> [Data for the task]
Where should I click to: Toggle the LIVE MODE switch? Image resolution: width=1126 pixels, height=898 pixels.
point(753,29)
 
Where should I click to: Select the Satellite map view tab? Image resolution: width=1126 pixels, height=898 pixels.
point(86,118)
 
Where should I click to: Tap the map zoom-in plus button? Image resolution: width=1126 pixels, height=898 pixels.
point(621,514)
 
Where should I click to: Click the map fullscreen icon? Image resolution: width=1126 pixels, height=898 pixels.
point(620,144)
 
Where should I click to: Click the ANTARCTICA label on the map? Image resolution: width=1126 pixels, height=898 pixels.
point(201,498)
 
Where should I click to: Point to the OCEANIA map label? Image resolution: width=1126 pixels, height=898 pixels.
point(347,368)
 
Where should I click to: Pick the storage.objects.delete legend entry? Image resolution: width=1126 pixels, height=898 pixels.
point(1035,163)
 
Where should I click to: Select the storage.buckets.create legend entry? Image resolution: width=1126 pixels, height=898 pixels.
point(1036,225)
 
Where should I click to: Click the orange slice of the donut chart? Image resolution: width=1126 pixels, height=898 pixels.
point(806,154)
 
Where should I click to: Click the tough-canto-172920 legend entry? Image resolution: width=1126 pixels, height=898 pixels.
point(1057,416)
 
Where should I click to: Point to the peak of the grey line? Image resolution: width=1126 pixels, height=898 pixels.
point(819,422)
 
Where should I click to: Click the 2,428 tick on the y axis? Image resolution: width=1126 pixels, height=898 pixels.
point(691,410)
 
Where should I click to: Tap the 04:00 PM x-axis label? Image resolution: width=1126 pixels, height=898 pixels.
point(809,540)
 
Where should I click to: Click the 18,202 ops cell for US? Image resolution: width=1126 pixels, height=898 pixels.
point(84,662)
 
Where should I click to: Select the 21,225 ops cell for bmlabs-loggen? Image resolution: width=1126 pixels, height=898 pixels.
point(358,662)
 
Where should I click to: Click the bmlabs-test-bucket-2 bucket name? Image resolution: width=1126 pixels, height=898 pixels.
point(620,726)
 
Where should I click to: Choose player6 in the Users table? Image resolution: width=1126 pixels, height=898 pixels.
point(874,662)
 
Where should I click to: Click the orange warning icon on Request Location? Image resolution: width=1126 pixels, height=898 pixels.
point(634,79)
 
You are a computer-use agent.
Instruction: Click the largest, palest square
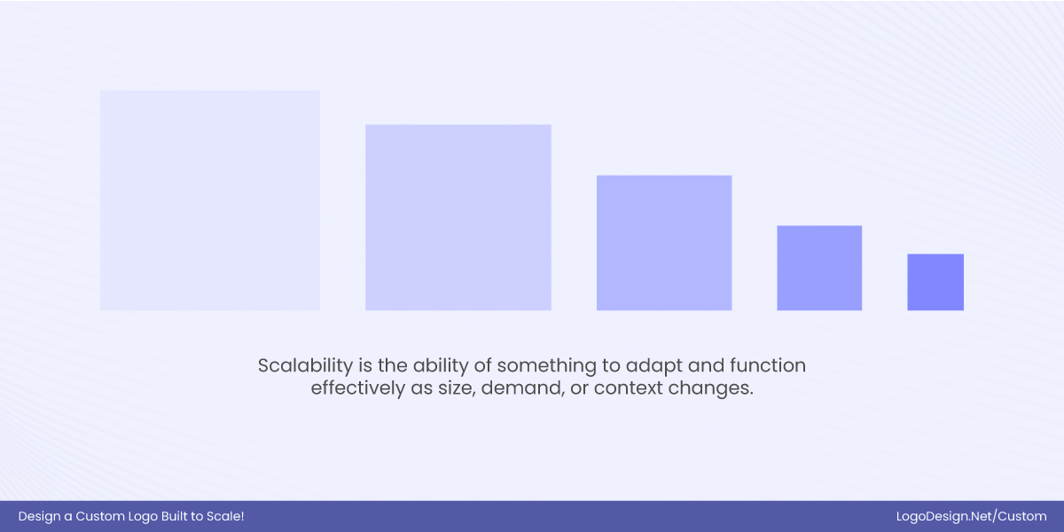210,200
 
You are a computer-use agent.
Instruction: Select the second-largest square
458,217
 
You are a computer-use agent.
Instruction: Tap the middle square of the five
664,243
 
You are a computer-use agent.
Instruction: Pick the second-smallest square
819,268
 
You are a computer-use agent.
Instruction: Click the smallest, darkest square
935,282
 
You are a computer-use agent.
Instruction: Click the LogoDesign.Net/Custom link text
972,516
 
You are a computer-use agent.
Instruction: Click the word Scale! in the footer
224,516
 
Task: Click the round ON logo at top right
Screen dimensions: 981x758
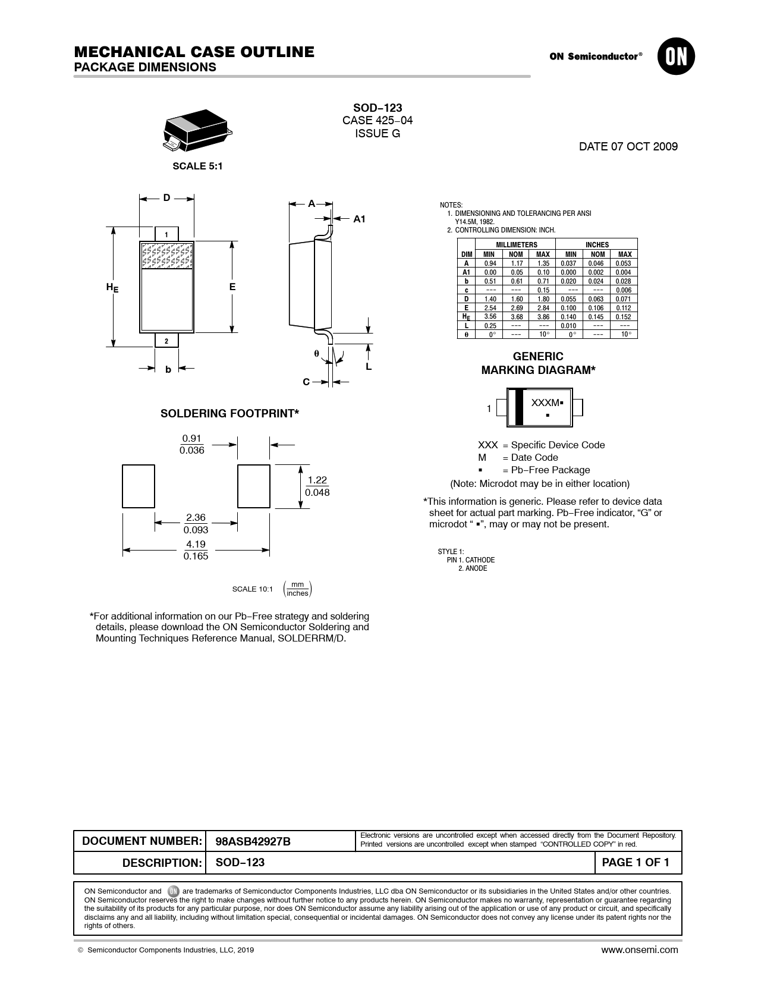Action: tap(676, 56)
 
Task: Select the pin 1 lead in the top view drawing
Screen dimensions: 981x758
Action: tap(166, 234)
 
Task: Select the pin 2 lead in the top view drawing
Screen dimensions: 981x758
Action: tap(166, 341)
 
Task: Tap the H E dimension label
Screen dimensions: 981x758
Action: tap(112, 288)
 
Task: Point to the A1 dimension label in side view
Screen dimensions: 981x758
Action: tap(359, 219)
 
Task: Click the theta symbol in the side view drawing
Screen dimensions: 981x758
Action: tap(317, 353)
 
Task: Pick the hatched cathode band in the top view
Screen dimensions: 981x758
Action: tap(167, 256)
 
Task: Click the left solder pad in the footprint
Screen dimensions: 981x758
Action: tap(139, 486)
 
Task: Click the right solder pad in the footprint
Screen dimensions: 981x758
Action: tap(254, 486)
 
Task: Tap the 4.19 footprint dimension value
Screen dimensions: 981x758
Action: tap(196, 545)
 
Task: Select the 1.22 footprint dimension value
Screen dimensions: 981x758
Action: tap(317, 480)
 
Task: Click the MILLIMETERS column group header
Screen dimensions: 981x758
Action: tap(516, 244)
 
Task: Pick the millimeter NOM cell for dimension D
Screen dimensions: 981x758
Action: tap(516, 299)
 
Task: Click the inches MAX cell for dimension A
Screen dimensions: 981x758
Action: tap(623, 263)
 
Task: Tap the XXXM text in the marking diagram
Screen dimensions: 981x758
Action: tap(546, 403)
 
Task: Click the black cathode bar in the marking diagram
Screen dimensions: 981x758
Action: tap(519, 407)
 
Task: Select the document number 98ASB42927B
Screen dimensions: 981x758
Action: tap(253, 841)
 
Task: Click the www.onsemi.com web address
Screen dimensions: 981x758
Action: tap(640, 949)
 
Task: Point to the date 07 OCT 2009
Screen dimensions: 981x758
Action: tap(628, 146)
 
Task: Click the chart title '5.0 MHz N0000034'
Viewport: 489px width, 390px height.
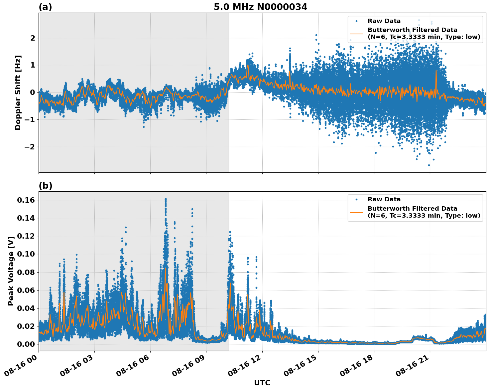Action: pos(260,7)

==

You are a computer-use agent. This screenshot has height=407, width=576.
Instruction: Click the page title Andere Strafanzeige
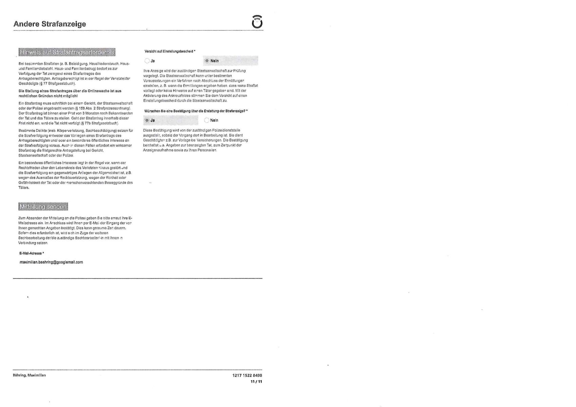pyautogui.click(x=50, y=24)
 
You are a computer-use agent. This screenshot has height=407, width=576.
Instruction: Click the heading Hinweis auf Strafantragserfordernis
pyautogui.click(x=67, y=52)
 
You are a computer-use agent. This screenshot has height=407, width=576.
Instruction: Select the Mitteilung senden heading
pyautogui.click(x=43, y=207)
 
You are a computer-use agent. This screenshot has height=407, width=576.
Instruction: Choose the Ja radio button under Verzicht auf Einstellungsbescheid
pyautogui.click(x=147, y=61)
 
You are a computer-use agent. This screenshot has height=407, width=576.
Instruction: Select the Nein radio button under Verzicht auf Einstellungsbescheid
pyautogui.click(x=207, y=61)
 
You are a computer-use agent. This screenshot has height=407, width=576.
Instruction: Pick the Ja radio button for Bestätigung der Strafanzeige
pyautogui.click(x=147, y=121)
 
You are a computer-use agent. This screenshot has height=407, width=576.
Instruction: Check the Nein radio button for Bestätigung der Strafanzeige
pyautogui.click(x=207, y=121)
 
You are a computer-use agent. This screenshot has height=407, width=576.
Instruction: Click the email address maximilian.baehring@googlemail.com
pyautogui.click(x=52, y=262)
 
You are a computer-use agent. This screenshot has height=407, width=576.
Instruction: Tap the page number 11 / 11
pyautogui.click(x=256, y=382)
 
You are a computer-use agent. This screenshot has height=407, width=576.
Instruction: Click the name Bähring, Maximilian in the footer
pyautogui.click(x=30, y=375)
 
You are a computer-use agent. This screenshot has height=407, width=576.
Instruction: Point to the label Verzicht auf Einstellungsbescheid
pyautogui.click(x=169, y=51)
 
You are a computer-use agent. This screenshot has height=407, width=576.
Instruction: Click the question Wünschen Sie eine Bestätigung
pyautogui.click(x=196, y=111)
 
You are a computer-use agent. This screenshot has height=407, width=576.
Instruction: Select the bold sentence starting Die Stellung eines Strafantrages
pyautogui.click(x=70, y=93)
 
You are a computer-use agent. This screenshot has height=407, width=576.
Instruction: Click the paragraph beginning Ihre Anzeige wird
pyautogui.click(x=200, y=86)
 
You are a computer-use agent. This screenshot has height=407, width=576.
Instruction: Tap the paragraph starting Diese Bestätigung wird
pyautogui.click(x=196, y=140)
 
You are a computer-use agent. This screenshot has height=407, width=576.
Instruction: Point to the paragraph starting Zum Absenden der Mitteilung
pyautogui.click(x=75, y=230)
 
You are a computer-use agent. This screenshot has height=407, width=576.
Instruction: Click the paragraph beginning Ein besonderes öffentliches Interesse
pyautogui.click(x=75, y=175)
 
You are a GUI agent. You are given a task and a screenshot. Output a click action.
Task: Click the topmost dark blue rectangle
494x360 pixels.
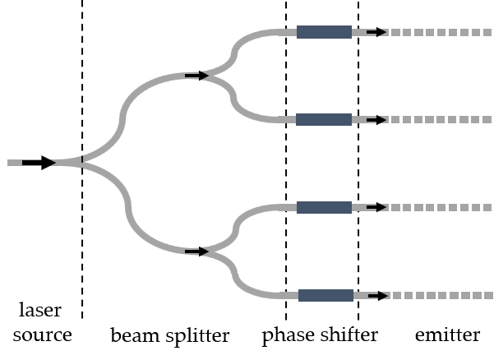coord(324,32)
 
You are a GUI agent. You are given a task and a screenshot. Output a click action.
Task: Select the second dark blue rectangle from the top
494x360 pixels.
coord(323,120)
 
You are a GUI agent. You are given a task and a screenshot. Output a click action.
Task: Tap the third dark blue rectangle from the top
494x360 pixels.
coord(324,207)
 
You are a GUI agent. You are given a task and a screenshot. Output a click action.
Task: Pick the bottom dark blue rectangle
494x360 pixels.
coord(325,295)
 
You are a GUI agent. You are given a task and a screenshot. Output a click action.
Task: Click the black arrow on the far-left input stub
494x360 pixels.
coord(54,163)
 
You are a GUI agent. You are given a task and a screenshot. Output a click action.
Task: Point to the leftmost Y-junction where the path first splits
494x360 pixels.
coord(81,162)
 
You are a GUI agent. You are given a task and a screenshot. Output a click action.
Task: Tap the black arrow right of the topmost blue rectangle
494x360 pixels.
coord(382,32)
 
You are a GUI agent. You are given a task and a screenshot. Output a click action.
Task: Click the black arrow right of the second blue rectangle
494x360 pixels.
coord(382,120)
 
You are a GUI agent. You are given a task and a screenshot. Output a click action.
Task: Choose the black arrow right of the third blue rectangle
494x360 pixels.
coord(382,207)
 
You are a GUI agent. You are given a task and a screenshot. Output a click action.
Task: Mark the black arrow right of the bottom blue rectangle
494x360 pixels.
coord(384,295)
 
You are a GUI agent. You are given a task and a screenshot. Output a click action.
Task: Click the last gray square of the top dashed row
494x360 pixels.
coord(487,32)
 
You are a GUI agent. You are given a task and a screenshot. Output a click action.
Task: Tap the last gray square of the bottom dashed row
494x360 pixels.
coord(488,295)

* * *

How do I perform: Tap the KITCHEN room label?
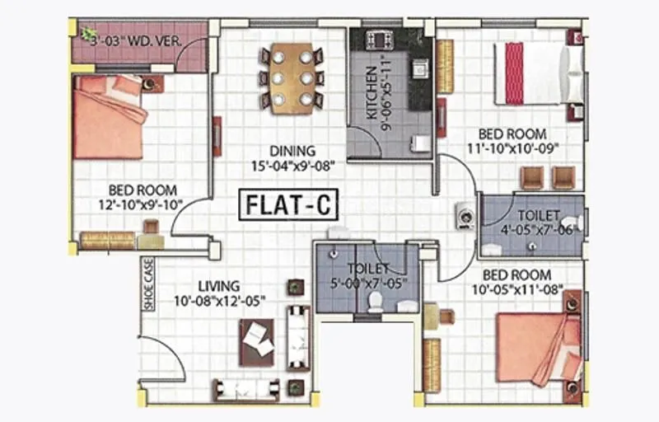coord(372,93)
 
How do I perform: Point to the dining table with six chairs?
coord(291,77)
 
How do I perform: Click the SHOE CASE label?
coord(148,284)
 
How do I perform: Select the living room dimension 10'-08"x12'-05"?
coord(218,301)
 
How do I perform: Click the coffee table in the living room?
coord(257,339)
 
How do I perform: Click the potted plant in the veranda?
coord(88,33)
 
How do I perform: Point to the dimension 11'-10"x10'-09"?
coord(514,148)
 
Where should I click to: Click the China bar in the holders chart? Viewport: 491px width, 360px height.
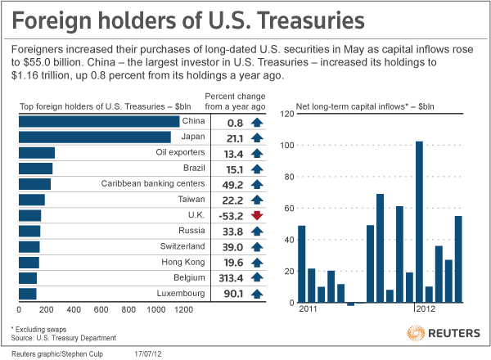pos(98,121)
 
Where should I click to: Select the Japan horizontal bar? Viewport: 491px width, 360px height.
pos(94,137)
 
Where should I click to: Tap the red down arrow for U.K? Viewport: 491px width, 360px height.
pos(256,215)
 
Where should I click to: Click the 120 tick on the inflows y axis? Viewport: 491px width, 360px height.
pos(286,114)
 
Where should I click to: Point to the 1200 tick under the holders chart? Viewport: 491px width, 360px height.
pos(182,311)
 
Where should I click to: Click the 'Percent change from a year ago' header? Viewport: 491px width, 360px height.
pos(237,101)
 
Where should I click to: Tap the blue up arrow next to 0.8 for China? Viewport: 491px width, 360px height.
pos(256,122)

> [Instructions to follow]
Rewrite the listing from the line with "Where should I click to: Click the bmlabs-test-bucket-2" through the line with "point(634,79)", keeping the requests unchanged and raising every coordinate in the answers by 64.

> [The answer]
Where should I click to: Click the bmlabs-test-bucket-2 bucket name? Image resolution: width=1126 pixels, height=898 pixels.
point(684,790)
 
Where should I click to: Choose player6 in the Users table? Image resolution: width=1126 pixels, height=898 pixels.
point(938,726)
 
Where should I click to: Click the orange warning icon on Request Location? Image resolution: width=1126 pixels, height=898 pixels.
point(698,143)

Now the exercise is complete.